[Exercise data]

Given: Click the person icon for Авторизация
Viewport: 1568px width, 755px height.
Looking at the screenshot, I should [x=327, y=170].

[/Exercise data]
[Exercise data]

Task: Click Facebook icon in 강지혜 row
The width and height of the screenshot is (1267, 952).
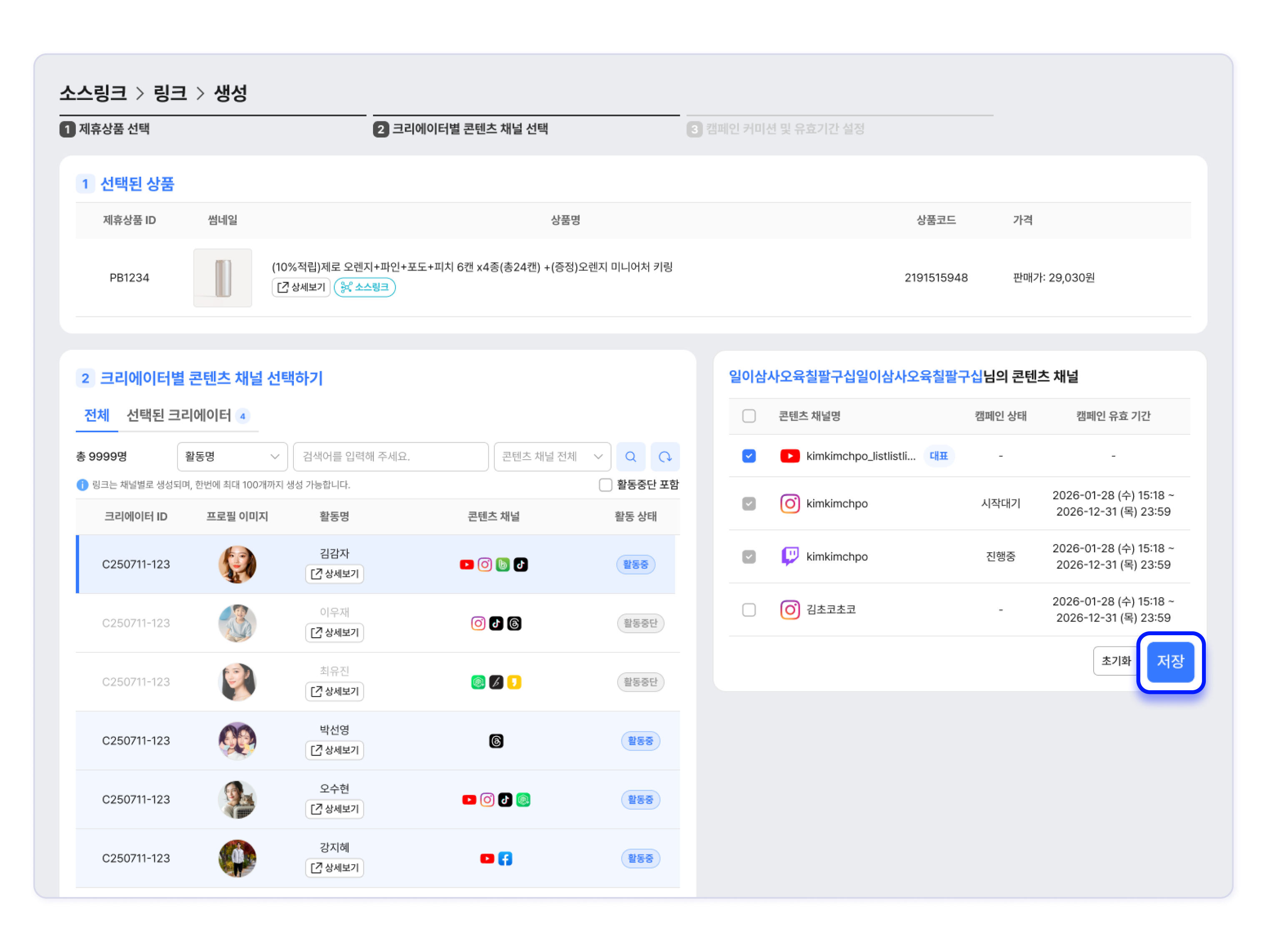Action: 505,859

[/Exercise data]
[Exercise data]

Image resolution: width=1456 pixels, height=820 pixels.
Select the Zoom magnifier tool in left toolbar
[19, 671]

[/Exercise data]

• Problem requirements: Each line that mentions the string "icon" must be copied from the listing.

• Task solution:
Given: Click the person icon for Авторизация
Task: Click Facebook icon in 강지혜 row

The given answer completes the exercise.